The O’Connors of Offaly and the O’Mores of Leix having dared to defend their lands against the English invaders were outlawed and their countries forfeited to the Crown. A long and bloody warfare, conducted with terrible ferocity, was the result. Even in Ireland there is nothing so heroic, so persistent, so indefatigable as the efforts made by these two gallant clans to recover their homes and altars. The struggle was maintained for generations. Even to this day O’More and O’Conor are the principal families in the district, where their forefathers ruled as just, munificent princes.


Shane the Proud

Shane was a bad man in private life, but a born soldier, a sagacious ruler, and a believer in his rights. When Conn, the Lame, his father, accepted an English title, and became Baron of Dungannon, Shane went into rebellion. On his father’s death, he slew his half brother, the next baron, and was inaugurated the O’Neill. Shane the Proud, Ulster called him. He stood across England’s advance into the province. Elizabeth and her Lord Deputies tried to cajole him, to deceive him, to defeat him, to capture him, to murder him. Then when his soldiers had pierced to the Pale, they recognised him as the O’Neill. Sinner, soldier, chieftain, he was a strong figure in the century. Shane’s territory was now supposed to be safe from English interference or invasion. He and England’s queen were friends. Sussex, the Lord Deputy, wrote offering him his sister in marriage with a safe conduct to Dublin. His intention was to capture Shane. Later he sent him a present of wine. Elizabeth knew of the gift; knew what was in it.

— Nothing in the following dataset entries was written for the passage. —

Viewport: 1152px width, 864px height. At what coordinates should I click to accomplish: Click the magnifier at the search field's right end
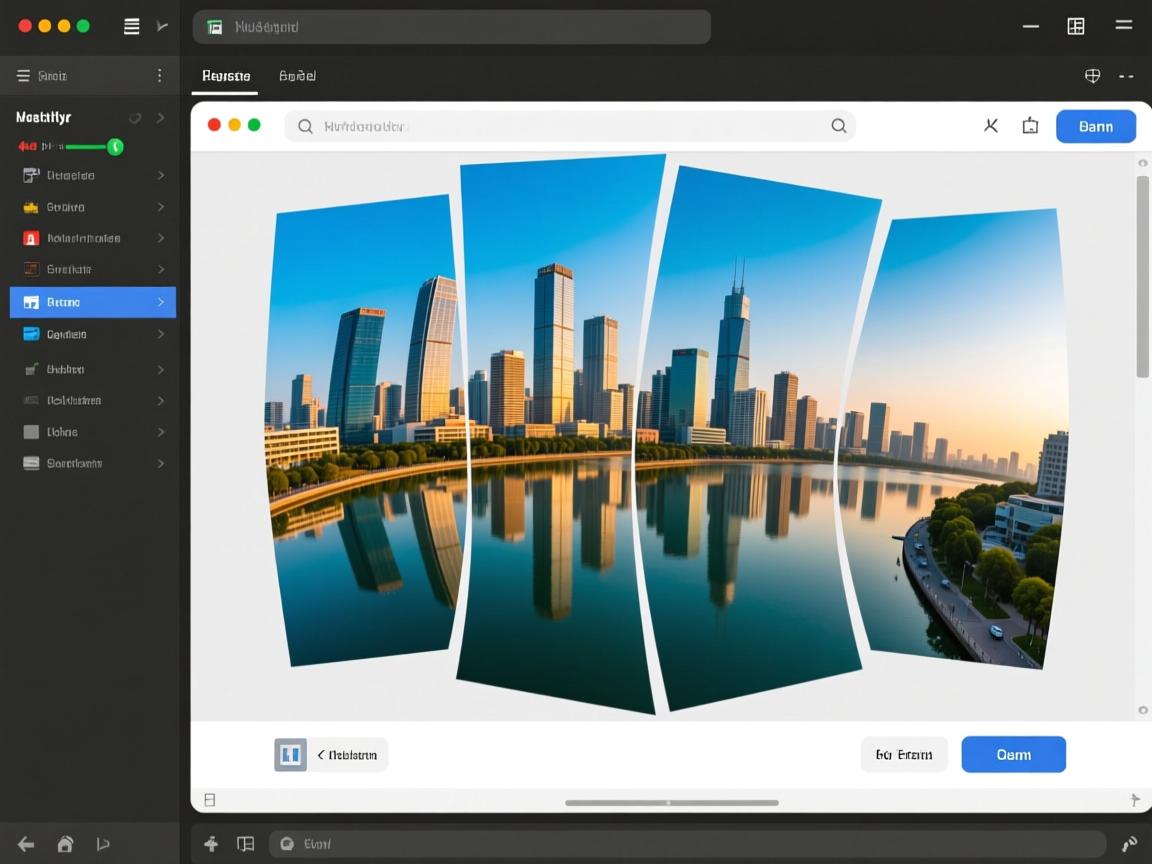(838, 126)
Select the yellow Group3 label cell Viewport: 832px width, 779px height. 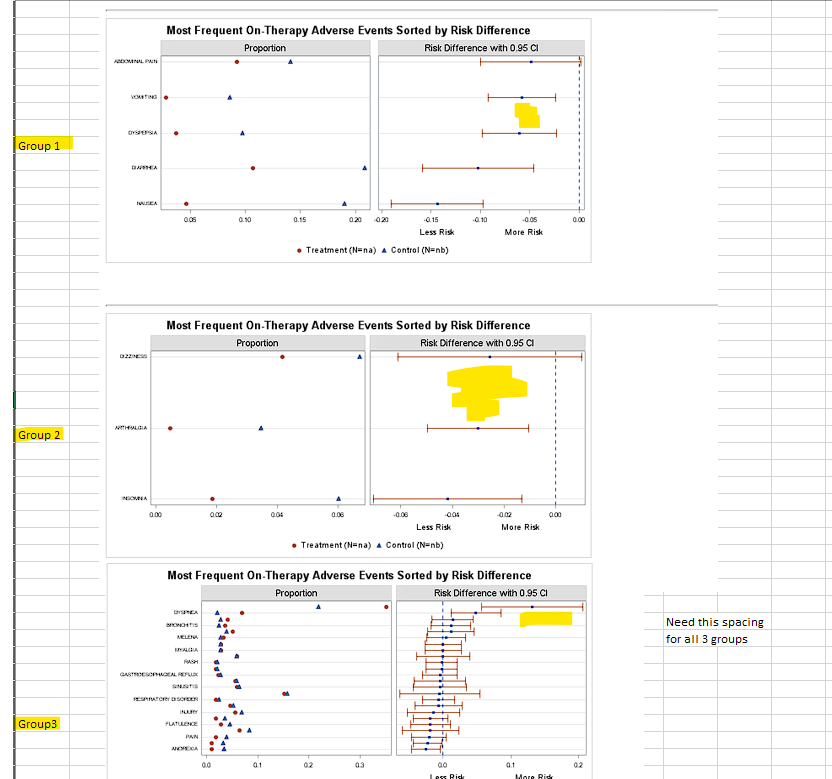tap(36, 723)
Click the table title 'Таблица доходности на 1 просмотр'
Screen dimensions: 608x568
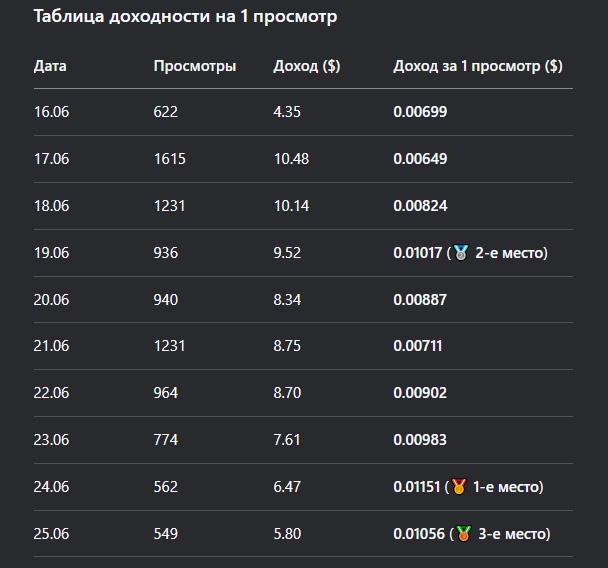tap(185, 16)
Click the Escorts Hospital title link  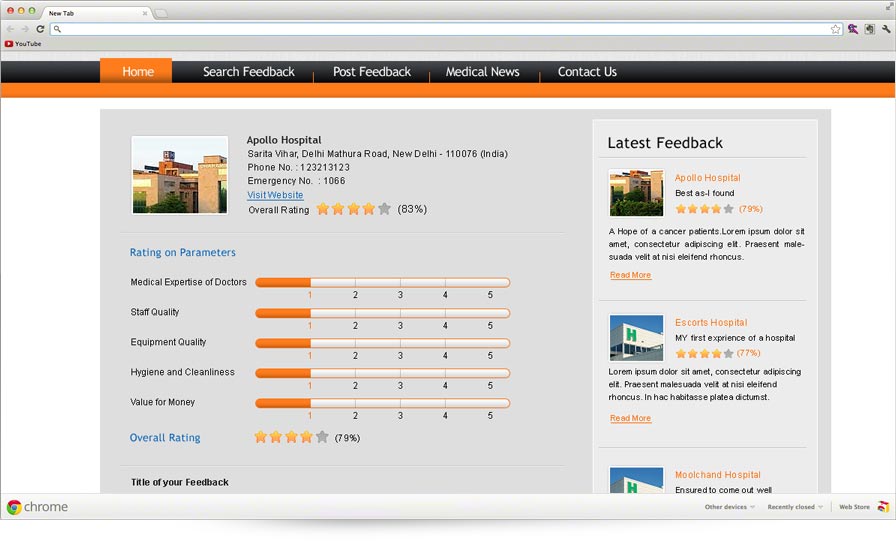(711, 323)
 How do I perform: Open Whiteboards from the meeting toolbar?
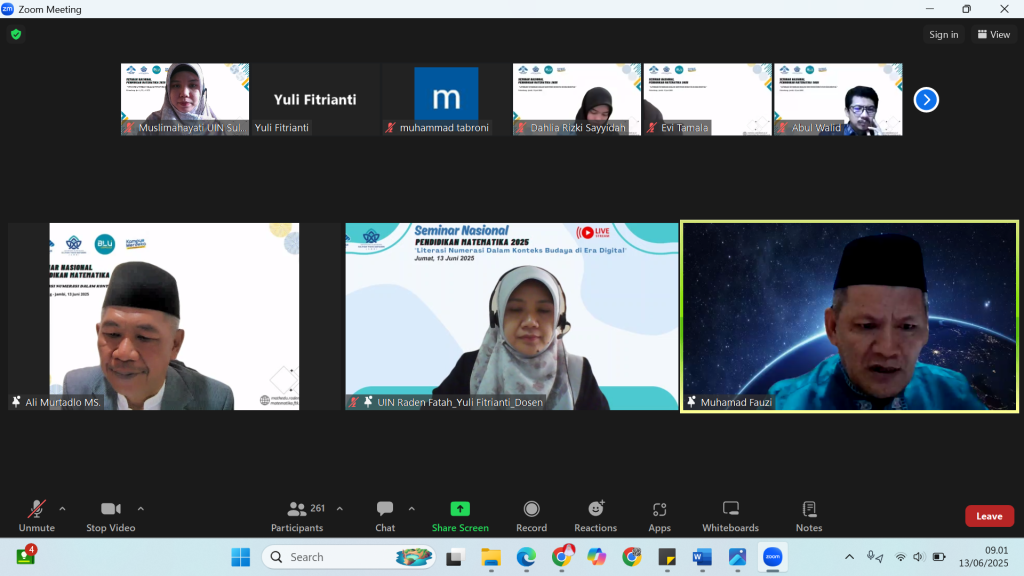tap(730, 515)
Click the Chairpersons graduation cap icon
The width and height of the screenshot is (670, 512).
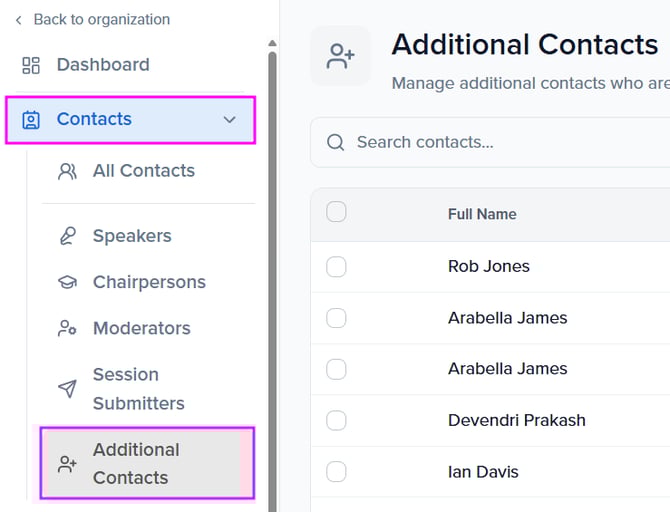point(67,282)
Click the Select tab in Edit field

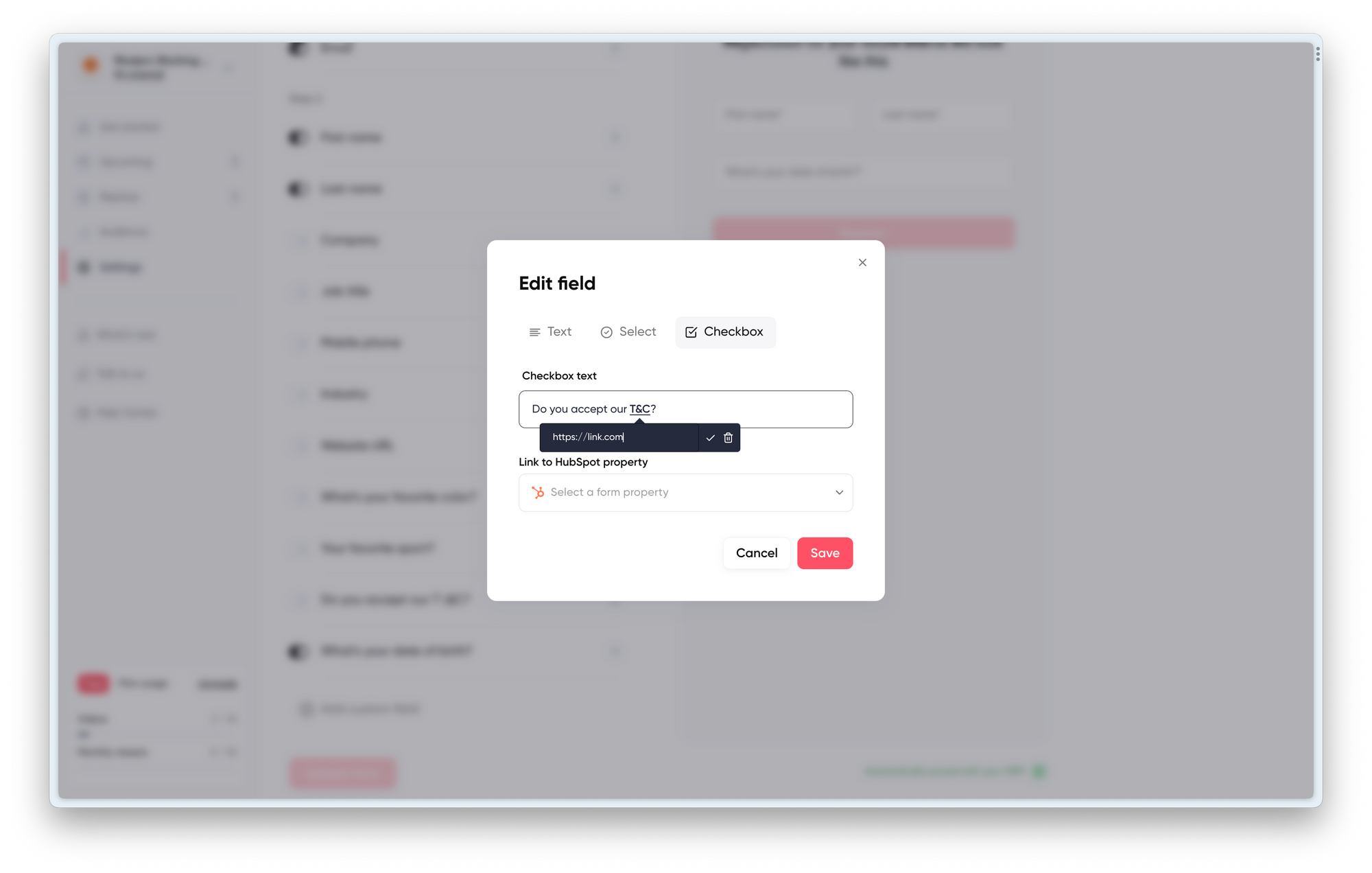627,332
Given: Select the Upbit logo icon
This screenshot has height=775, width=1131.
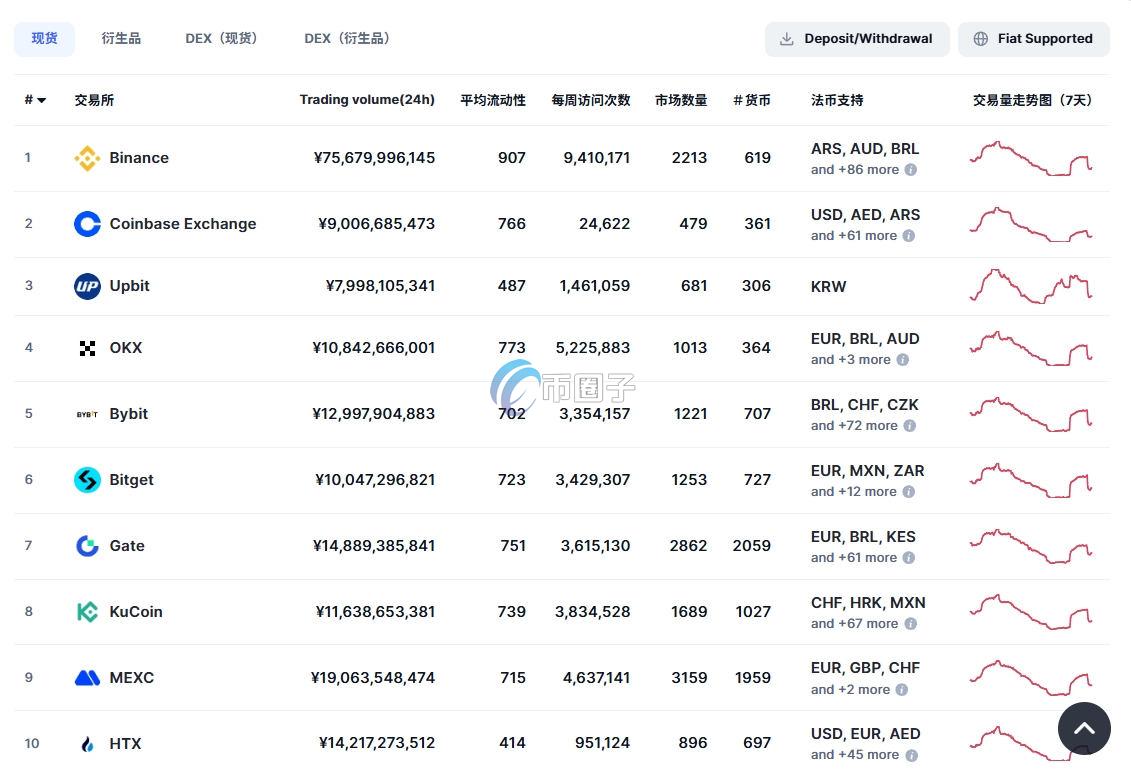Looking at the screenshot, I should [87, 285].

Shane and his household drank the wine - and just escaped death. But Shane knew now forever with whom he had to deal. It was the second attempt that English statesmen had secretly made to assassinate him.
Shane flung off his allegiance. After that draught of wine he thought his sword was his best security. He won a victory notable of its name. They were three hundred English soldiers, not in buff but in scarlet coats. So that battle was called the battle of the red coats. But hard were the strokes of his enemies - ‘Queens’ O’Donnels, ‘Queens’ O’Neills, Elizabeths forces - and the Proud was left the choice of submission or an appeal to the Scots mercenaries. He choose the latter, freed Sorley Boy McDonnel, and went to a banquet they gave. To that banquet also went a man whom the Lord Deputy had maintained privately in Tyrone when he and Shane were in friendship and peace. The spy waited till the wine had made men drunk and think of their wrongs. Then O’Neill was slain. The spy hastened to Dublin Castle and received from Sir Henry Sidney a thousand marks from the public treasury.
So Shanes head went upon the north-west gate of Dublin.